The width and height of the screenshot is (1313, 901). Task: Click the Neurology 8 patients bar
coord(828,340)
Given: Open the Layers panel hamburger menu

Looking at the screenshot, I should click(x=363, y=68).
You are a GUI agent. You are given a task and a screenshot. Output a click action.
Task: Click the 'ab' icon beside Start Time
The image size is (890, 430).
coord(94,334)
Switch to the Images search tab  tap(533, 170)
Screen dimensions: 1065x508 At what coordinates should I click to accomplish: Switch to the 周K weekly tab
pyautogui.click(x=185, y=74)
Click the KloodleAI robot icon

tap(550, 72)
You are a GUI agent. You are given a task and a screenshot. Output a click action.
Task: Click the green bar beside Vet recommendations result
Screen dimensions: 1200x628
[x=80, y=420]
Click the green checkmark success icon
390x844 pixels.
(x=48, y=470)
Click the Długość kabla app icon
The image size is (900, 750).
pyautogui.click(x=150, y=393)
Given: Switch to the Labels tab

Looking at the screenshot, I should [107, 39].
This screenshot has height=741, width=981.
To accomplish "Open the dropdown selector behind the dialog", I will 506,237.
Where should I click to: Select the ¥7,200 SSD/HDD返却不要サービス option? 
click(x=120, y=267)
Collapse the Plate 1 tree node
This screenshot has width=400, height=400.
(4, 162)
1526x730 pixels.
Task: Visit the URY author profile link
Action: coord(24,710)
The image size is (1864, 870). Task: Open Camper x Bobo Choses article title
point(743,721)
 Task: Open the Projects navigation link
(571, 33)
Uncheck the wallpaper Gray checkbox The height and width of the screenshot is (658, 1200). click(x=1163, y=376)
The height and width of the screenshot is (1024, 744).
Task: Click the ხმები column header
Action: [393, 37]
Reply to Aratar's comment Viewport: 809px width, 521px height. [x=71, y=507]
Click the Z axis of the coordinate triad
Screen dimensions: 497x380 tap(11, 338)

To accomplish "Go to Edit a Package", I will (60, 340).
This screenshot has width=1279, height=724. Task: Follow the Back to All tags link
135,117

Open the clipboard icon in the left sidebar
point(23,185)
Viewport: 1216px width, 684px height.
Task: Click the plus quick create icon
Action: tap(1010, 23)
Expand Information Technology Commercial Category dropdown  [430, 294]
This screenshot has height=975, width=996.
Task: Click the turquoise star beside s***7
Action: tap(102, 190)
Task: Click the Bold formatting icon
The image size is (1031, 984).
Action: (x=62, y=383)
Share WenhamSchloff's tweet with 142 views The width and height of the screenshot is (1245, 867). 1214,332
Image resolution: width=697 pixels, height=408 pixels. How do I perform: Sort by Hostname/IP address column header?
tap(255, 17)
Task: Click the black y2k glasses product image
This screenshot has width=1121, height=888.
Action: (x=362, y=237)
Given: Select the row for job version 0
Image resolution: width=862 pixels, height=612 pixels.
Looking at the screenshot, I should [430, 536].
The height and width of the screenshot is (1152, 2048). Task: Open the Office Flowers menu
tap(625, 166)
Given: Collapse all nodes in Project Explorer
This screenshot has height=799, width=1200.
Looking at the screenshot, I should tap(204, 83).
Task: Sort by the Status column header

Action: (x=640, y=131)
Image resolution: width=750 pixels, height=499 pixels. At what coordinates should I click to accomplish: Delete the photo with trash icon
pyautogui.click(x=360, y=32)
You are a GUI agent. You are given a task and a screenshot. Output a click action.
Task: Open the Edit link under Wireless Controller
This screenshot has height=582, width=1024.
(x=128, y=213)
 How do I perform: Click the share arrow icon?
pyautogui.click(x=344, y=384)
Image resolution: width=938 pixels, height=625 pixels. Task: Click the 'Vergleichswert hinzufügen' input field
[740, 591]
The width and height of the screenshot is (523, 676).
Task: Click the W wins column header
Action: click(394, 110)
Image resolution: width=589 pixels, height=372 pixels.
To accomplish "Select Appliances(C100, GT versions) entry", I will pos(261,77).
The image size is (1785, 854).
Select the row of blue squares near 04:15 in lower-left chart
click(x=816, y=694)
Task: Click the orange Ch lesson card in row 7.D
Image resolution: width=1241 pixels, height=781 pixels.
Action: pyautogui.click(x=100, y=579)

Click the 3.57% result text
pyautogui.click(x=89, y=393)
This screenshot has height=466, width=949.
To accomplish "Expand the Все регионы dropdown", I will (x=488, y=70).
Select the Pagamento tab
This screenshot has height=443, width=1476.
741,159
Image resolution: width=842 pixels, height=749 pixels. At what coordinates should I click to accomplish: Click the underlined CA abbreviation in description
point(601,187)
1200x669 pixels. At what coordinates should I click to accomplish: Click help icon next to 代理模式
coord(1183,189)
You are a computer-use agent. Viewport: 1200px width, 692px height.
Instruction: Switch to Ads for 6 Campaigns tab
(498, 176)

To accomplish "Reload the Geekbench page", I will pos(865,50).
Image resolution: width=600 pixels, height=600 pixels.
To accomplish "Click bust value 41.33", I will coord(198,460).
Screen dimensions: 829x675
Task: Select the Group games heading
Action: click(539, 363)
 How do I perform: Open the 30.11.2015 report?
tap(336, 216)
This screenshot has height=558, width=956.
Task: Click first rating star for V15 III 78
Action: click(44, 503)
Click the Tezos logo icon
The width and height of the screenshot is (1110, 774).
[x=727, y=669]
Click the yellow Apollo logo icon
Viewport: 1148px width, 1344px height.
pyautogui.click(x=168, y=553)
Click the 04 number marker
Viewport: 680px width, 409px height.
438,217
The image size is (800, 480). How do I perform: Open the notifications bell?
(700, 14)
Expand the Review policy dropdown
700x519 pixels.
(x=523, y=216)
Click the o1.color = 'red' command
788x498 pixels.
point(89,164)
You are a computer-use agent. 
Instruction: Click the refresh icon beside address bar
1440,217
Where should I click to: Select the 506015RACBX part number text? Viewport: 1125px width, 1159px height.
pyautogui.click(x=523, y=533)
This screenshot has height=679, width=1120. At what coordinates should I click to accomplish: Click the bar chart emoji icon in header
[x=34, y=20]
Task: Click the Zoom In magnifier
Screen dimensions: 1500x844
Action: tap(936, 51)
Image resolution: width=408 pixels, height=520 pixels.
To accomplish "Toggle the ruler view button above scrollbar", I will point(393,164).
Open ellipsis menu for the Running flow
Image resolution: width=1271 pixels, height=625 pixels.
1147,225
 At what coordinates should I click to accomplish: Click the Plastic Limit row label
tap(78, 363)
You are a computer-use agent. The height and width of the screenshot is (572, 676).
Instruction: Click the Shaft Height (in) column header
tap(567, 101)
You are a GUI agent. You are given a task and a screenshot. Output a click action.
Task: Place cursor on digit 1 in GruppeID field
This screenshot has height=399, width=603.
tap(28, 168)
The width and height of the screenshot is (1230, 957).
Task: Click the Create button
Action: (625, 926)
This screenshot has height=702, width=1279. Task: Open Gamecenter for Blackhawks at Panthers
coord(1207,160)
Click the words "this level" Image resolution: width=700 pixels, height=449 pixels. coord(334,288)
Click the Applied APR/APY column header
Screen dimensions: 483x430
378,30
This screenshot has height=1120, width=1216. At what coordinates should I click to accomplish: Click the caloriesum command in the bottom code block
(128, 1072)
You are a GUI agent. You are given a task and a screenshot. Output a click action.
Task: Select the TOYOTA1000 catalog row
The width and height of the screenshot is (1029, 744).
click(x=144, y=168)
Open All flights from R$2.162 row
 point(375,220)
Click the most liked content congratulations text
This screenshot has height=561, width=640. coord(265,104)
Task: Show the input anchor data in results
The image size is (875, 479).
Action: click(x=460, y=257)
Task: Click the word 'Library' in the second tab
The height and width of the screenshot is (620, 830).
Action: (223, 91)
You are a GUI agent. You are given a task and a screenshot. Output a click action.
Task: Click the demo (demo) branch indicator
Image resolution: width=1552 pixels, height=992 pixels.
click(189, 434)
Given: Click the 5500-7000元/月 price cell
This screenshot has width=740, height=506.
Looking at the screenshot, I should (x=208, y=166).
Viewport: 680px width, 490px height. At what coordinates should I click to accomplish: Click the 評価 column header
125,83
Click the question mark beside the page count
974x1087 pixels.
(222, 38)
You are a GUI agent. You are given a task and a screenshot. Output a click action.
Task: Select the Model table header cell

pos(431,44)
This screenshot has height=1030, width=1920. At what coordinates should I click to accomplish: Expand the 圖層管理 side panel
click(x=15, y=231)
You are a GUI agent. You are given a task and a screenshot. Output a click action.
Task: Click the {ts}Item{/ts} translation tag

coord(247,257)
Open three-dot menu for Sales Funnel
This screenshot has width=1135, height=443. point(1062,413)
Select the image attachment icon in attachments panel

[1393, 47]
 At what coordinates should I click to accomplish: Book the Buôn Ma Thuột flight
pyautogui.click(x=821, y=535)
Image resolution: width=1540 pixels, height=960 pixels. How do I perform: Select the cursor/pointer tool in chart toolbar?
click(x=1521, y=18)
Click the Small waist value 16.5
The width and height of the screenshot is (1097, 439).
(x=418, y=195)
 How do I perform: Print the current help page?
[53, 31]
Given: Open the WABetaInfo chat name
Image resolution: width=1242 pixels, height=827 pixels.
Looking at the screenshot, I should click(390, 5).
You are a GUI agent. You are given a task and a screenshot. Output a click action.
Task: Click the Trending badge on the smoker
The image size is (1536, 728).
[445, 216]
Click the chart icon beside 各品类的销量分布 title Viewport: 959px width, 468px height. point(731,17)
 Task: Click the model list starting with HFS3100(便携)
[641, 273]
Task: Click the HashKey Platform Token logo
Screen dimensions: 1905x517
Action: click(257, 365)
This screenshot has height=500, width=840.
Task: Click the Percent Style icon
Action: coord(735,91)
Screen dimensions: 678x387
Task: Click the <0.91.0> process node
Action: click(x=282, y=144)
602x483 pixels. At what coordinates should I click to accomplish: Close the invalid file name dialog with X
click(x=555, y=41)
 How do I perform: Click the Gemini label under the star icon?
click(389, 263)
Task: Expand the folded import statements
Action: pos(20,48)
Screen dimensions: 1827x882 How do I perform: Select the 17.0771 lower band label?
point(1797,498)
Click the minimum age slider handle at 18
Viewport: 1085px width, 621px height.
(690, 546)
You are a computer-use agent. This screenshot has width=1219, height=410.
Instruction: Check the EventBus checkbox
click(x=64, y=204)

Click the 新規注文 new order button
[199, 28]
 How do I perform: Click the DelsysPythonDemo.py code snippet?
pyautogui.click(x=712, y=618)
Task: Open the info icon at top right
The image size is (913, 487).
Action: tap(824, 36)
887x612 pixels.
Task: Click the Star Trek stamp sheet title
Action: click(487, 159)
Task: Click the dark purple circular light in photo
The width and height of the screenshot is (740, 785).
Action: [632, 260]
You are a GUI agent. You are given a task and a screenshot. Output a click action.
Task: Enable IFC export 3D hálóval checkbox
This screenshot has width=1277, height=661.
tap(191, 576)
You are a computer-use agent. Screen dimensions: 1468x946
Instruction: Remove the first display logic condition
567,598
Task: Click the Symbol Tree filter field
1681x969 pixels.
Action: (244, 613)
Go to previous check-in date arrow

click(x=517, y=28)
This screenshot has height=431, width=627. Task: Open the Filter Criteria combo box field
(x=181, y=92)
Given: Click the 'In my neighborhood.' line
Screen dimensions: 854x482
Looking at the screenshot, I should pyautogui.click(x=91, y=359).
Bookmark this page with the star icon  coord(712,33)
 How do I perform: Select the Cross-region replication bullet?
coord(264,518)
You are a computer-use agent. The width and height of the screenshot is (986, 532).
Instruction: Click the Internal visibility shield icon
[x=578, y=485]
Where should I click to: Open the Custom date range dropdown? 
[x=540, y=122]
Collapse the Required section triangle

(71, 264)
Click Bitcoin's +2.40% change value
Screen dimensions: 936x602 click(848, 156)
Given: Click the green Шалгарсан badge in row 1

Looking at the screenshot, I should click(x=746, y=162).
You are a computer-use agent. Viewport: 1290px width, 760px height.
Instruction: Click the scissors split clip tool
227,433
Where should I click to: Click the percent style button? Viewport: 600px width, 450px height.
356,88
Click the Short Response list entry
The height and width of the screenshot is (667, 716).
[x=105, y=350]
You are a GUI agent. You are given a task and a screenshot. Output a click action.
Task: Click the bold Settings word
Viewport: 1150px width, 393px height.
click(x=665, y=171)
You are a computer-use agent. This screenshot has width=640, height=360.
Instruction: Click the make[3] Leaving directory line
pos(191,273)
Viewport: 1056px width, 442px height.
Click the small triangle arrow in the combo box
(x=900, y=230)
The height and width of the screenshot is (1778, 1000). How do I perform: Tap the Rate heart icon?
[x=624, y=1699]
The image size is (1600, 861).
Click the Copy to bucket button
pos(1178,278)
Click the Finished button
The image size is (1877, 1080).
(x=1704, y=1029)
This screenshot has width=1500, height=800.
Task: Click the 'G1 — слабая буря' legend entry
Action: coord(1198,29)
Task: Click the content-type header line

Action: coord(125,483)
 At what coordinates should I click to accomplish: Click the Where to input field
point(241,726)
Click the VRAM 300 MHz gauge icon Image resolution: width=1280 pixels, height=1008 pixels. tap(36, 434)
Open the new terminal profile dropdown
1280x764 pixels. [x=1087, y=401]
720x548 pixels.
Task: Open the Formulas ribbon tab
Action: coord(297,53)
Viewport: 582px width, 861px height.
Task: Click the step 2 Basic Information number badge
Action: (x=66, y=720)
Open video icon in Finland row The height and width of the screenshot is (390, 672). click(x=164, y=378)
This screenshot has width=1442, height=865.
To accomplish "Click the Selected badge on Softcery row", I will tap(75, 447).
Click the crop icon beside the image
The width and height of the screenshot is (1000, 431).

- - -

• REQUIRED WORK: Your reply should hold only the lines from the first line of the records through the one with "Switch to the Images", reproduced word for word.

• OUTPUT FOR THIS TASK:
The width and height of the screenshot is (1313, 901). Task: Click the Neurology 8 patients bar
coord(828,340)
Given: Open the Layers panel hamburger menu

Looking at the screenshot, I should click(x=363, y=68).
You are a GUI agent. You are given a task and a screenshot. Output a click action.
Task: Click the 'ab' icon beside Start Time
The image size is (890, 430).
coord(94,334)
Switch to the Images search tab  tap(533, 170)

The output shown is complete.